A la mejor formación académica le debe seguir siempre la mejor carta de presentación. El acceso al mercado laboral depende necesariamente no sólo de un título y una cualificación adecuada, sino también de un buen curriculum vitae como paso previo al filtro de la entrevista de trabajo. Dominar la preparación de ambos es clave para lograr un puesto de trabajo en un mundo cada vez más competitivo.
Así que también aquí los padres pueden ayudar a sus hijos con una serie de consejos que comienzan por no dejar nada al azar. Todos los grados de las universidades del CEU en Madrid, Comunidad Valenciana y Barcelona están adaptados al Espacio Europeo de Educación Superior. ¿Por qué no iba a estarlo entonces el curriculum vitae?
Ahora que las oportunidades de trabajo no tienen por qué ceñirse a las fronteras españolas, puede resultar conveniente optar por un modelo de currículum estándar en Europa. Europass es un conjunto de documentos avalados por la Unión Europea que resumen las aptitudes, titulaciones y certificaciones adquiridas por un ciudadano a lo largo de la vida. Uno de esos documentos es el curriculum vitae, del que se pueden encontrar ejemplos y plantillas en la web de Europass (http://europass.cedefop.europa.eu/es/home). El portal es de gran ayuda si además se necesita un modelo de currículum en inglés o en cualquier otro idioma.

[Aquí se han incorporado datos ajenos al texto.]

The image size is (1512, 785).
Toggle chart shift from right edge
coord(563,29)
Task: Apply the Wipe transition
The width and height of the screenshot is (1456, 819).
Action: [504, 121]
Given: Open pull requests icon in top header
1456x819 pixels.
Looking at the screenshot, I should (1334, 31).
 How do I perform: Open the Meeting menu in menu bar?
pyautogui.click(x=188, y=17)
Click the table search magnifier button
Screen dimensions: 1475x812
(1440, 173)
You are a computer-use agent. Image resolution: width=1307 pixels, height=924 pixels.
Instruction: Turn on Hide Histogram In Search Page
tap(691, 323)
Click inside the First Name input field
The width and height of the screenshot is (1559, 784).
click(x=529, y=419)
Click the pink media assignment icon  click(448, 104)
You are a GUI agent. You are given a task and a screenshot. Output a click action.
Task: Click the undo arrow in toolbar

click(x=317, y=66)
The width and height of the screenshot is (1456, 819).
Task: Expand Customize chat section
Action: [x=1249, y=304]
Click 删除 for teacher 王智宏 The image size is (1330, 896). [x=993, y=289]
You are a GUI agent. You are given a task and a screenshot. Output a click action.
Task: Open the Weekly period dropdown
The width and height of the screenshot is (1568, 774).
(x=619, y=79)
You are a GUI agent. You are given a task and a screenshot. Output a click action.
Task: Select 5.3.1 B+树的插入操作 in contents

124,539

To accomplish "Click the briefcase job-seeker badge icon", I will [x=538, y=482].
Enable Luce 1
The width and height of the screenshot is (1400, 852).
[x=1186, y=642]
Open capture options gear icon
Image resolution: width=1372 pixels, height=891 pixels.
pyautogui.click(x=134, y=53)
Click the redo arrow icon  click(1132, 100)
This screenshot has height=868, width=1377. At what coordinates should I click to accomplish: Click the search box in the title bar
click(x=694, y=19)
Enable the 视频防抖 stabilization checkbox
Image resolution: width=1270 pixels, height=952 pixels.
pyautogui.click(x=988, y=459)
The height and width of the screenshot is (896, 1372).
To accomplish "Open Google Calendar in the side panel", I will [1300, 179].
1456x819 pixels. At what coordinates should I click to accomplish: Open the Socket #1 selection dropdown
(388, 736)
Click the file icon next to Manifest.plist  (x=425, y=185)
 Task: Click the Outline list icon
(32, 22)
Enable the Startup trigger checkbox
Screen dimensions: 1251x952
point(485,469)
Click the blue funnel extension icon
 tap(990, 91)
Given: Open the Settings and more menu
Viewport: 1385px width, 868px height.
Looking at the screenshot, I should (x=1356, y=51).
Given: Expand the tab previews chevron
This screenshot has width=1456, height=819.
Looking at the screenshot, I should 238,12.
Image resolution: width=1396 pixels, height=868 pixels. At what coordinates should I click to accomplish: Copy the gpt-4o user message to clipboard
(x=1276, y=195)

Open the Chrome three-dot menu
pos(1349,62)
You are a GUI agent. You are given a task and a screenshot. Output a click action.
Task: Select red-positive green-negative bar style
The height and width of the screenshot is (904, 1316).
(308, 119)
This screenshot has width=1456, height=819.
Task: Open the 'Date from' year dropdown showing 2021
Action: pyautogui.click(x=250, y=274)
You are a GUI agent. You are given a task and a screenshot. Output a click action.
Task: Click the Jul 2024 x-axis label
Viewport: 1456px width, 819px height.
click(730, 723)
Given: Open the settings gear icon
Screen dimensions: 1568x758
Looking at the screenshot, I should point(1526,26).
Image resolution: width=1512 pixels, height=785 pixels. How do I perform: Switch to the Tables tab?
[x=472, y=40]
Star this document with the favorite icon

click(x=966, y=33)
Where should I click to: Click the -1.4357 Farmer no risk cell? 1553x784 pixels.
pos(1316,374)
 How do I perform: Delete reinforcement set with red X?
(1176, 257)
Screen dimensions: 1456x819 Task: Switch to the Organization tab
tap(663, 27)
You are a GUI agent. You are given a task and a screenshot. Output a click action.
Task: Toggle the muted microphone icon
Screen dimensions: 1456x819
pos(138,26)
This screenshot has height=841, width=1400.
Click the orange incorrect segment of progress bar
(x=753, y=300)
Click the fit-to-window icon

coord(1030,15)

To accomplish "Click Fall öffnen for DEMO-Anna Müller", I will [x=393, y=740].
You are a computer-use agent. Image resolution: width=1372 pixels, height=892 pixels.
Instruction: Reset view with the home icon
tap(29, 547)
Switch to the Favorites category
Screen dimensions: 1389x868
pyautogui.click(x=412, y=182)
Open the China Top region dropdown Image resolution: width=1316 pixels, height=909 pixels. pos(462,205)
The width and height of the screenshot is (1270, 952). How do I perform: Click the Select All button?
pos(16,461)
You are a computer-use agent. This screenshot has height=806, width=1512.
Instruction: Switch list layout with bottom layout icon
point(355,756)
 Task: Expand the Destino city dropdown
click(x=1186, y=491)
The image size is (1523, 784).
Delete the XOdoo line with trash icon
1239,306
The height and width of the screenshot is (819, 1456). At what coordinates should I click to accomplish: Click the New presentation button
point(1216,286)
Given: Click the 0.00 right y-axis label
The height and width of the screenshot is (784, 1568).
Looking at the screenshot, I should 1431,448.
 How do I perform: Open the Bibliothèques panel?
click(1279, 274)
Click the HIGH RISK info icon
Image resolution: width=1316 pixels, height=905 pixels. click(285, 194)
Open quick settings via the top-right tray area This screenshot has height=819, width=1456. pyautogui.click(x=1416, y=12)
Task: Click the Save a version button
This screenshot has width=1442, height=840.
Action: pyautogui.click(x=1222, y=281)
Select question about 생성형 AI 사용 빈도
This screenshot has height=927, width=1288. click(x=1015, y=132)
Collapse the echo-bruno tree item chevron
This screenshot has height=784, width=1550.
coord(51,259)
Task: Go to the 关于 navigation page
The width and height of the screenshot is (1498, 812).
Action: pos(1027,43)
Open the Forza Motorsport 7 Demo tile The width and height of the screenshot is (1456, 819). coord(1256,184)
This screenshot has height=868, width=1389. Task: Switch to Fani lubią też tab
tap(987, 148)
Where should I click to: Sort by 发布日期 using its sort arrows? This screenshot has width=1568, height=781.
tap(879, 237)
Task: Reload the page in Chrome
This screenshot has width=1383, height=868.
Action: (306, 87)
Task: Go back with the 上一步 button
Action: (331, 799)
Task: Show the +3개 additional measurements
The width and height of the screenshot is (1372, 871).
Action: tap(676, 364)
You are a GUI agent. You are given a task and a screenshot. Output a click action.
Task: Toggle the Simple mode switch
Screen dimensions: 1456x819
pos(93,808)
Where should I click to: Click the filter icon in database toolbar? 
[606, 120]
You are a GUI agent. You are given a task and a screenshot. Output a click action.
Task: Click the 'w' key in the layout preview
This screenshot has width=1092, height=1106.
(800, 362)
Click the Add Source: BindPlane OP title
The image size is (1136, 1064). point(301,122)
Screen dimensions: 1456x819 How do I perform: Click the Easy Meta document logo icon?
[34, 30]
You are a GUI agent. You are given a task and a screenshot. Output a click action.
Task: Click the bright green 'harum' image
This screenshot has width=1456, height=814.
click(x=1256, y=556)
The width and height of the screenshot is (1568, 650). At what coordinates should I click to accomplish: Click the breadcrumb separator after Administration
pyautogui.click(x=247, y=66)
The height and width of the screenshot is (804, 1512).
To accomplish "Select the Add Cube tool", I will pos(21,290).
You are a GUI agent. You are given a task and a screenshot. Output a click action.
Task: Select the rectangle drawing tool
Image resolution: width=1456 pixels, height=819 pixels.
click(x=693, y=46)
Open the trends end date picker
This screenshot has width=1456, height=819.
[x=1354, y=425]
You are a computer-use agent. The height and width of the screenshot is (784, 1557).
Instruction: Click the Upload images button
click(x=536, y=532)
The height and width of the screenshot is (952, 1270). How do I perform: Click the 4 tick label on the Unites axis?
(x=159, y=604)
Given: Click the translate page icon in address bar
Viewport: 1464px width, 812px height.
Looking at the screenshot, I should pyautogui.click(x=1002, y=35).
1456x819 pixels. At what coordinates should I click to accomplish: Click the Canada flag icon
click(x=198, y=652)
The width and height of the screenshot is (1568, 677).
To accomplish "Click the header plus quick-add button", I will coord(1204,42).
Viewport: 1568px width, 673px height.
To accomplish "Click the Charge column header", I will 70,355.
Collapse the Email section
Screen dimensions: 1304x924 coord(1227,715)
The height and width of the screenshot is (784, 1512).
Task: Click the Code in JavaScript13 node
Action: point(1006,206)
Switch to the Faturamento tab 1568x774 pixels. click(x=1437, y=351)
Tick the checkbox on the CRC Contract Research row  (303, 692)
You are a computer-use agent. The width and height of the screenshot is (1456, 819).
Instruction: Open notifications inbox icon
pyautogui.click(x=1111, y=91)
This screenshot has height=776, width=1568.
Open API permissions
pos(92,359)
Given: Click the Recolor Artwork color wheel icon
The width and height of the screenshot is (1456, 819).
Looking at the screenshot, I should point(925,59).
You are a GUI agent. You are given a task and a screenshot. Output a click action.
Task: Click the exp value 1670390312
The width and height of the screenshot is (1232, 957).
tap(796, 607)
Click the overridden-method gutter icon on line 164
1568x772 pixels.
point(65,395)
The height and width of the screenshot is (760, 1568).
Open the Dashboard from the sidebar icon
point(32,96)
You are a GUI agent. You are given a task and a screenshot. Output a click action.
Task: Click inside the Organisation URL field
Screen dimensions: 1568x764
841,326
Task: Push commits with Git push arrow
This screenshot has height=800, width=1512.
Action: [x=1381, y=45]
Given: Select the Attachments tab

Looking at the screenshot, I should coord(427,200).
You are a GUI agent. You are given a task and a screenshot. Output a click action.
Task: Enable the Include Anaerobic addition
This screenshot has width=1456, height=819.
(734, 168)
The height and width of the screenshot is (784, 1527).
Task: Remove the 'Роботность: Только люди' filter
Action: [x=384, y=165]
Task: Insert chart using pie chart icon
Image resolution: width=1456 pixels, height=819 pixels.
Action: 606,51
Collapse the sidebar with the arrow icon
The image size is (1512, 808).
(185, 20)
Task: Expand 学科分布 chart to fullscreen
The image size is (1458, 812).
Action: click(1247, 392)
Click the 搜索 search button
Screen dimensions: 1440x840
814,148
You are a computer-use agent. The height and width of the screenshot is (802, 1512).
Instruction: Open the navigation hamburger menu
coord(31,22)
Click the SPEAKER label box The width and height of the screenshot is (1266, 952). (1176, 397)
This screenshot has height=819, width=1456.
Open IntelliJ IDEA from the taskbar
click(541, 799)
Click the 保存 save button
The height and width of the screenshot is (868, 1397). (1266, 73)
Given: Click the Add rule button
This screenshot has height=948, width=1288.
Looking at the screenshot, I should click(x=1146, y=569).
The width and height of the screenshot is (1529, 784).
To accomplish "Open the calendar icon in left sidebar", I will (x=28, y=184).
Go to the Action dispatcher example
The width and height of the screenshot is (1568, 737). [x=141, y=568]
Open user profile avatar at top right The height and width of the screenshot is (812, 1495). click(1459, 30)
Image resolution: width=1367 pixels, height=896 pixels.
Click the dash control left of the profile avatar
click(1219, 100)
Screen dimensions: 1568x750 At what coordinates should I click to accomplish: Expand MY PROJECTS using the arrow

Una vez elegido el formato del currículum, hay que tener en cuenta que siempre es preferible optar por una escritura neutral, incorporando los propios logros y objetivos en cada proyecto académico o profesional. La expresión clara y concisa (sin faltas de ortografía, por supuesto) es muy importante.
En el apartado destinado a la educación hay que comenzar por el diploma o título más alto, con lo que un universitario no tendrá que hacer referencia, por ejemplo, al graduado escolar. No hay que olvidar tampoco los cursos de formación complementaria, sobre todo si están relacionados con el desempeño del puesto de trabajo que se solicita. Si hay que especificar experiencia laboral, lo habitual es comenzar por la más reciente.
Por otro lado, hay que saberse el curriculum de memoria, pues no hay nada más contraproducente que, llegado el momento de la entrevista, no recordar lo que se escribió. En la entrevista es muy probable que se pregunte al candidato por sus puntos fuertes y débiles, qué tipo de miembro sería en un equipo de trabajo, cómo se desenvuelve en la exposición oral o si es capaz de trabajar bajo presión y con plazos de tiempo ajustados.
Hay que tener claro el puesto para el que se está optando y saber las habilidades y competencias que requerirán en consecuencia, así como la forma en que la experiencia previa puede ser positiva. Otro consejo: escuchar al entrevistador y contestar a sus preguntas, no a las que se creía que preguntaría. Mantener el contacto visual refleja seguridad en uno mismo, así como demostrar estar motivado para el puesto.